La storia C’era anche il soldato di Lasnigo a Roma per rivendicare il diritto a essere curato dallo Stato «In Iraq per 70 giorni, ho subito tredici operazioni» (A SINISTRA NELLA FOTO, NDR)
Sono passati oltre vent’anni dalla fine della guerra del Golfo e grazie alla caparbietà dell’ex caporale maggiore Walter Cecchettin del Battaglione Logistico Paracadusti “Folgore” si riapre la strada dei risarcimenti per i militari che hanno subito danni dovuti alla presenza di uranio impoverito sui siti di combattimento. A breve infatti è prevista un’audizione parlamentare che potrebbe portare buone notizie e cancellare una pagina di certo ingloriosa del rapporto tra lo Stato e i suoi primi servitori ovvero i militari impegnati in zone di conflitto.

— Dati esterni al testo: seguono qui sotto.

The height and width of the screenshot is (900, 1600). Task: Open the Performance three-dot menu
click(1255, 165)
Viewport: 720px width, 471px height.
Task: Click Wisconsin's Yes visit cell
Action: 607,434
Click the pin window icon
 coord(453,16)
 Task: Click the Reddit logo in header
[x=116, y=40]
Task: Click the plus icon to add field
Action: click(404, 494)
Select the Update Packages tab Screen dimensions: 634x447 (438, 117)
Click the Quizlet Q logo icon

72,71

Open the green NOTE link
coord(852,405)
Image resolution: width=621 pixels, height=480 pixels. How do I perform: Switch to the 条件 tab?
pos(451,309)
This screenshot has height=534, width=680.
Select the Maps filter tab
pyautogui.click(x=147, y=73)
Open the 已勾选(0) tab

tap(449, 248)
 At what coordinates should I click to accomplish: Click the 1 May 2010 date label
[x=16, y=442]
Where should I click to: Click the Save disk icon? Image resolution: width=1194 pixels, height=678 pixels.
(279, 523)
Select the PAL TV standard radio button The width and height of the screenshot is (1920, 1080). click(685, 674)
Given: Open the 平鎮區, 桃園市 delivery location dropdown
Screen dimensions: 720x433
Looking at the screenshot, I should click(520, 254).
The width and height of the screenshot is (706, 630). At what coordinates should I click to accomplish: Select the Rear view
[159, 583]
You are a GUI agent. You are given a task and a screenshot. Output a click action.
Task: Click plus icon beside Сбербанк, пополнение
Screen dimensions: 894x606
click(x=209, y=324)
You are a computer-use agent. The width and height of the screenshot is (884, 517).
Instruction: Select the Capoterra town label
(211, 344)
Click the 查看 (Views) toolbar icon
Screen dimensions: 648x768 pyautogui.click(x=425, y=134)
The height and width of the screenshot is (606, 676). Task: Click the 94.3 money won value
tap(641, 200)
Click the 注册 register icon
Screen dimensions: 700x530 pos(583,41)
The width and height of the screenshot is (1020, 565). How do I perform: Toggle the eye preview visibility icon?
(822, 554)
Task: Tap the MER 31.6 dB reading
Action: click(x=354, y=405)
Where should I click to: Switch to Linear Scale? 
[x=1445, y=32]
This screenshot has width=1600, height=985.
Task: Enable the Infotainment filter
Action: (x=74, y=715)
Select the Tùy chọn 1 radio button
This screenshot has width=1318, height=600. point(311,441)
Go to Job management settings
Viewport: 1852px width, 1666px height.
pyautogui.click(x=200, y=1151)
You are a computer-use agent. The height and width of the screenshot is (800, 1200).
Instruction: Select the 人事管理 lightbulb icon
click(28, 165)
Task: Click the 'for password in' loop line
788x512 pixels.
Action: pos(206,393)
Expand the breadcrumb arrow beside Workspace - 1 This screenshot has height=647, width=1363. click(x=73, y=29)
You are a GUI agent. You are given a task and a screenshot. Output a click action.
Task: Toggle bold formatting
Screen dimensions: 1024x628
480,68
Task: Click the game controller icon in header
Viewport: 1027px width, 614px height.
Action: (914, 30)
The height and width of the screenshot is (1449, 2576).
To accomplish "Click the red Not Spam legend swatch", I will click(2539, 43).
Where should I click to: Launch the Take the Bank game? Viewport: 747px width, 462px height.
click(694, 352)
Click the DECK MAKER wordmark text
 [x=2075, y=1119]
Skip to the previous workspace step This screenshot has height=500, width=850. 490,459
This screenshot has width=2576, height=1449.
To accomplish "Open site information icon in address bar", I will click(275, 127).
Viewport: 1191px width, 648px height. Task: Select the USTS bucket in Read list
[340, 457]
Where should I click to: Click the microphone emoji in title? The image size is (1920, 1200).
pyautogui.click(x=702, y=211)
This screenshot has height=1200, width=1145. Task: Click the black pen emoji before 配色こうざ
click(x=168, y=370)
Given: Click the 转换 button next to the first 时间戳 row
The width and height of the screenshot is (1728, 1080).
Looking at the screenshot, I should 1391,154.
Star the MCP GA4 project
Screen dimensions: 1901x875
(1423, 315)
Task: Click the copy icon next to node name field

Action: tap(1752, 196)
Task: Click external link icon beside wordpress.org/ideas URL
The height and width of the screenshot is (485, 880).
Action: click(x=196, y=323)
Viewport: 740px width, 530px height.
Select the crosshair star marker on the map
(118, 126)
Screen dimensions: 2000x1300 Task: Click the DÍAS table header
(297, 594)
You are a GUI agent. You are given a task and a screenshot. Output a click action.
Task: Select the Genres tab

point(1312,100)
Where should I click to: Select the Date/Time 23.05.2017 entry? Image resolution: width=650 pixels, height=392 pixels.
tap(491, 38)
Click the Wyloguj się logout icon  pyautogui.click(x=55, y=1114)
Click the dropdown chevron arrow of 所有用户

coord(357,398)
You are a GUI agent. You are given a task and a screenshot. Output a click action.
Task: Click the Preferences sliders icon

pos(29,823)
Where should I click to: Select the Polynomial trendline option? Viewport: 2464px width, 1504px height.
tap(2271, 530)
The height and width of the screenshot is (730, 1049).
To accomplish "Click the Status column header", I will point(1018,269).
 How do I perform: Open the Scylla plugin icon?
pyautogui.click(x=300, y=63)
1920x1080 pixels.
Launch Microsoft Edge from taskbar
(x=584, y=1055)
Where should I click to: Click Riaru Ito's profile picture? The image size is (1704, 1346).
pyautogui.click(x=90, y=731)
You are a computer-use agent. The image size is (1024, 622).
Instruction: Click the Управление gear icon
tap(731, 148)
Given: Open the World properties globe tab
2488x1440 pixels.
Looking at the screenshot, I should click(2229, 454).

Ricevuti dalla Commissione
Nella giornata di martedì una delegazione di familiari di persone e soldati coinvolti negli episodi legati all’uranio impoverito – settemila malati circa e 344 deceduti – ha fatto un sit-in a Roma con uno striscione davanti a Montecitorio. Cecchettin è stato ricevuto a Palazzo San Macuto con alcuni parenti dal presidente Pd della commissione d’inchiesta sull’uranio Gian Piero Scanu e dal braccio destro del presidente della camera Laura Boldrini, Carlo Leoni. «A Walter è stata data la possibilità di un’udienza parlamentare, lui però non ha voluto personalismi, ha sottolineato che lui parlerà perché può farlo ma rappresenterà anche e soprattutto chi non c’è più e vuole siano presenti anche gli altri militari colpiti – spiega Nunzio Rotunno, un carabiniere in congedo del Tuscania che segue Cecchetin in questa battaglia – L’udienza sarà a settembre. Anche il presidente Pd della commissione d’inchiesta Gian Piero Scanu ha precisato che la Difesa e i partiti hanno bloccato la legge per le morti da uranio. Si muove qualcosa, insomma e tutto parte da Cecchettin e dalla sua volontà di continuare a lottare. Non vede l’ora di arrivare a settembre per discutere, e non solo la sua pratica. Lo Stato non ha mai riconosciuto il legame tra le malattie dei militari e l’utilizzo di uranio». Cecchettin, 46 anni di Lasnigo, sposato con due figli era in missione in Iraq durante la Guerra del Golfo. Vi era rimasto per 70 giorni, dal 6 dicembre 1990 al 19 novembre 1991, nell’area in cui sarebbero state rilasciate 286 tonnellate di uranio. Dopo il periodo di missione per il paracadutista erano iniziati i problemi fisici, che lo avevano portano a subire tredici operazioni, sette delle quali per asportare tumori con i relativi cicli di chemioterapia, due i trapianti midollo osseo. E adesso si trova a vivere con un cuore gravemente danneggiato, con una funzionalità del 23%, aiutato da peacemaker. «Purtroppo i molti cicli di chemioterapia hanno portato ad un irrigidimento di un muscolo come il cuore, che funzionava al 32%, poi è ulteriormente peggiorato scendendo al 23% – spiega l’ex caporale maggiore – Il mio stato di salute è questo, ma c’è chi ci ha lasciato la vita in questi anni».
Il cuore che fatica
A Cecchettin e non solo a lui non sono stati riconosciuti aiuti, anche le cure le ha dovute pagare in proprio: «Già nel 2001 avevo richiesto la pensione privilegiata per l’infermità riconosciuta, ma nel 2002 la mia richiesta è stata rigettata. Questo perché la domanda era stata presentata ben oltre i 5 anni dalla data di congedo. Ma come molti altri non avevo idea di quali fossero le cause della malattia, solo dopo ho capito il legame tra le missioni e il cancro». In Iraq Cecchettin era a contatto con i militari Usa e si stupiva del loro “vestiario”: «Erano coperti completamente da tute e avevano delle maschere, nelle stesse aree in cui noi operavamo con un fazzoletto davanti alla bocca – spiega a questo proposito -. Dell’uranio impoverito lo abbiamo saputo solo nel 2000 quando si è iniziato a parlare di Sindrome del Golfo e d’allora ci siamo attivati per chiedere il riconoscimento dell’invalidità contratta per causa e dipendenza del servizio». Una battaglia non ancora del tutto finita.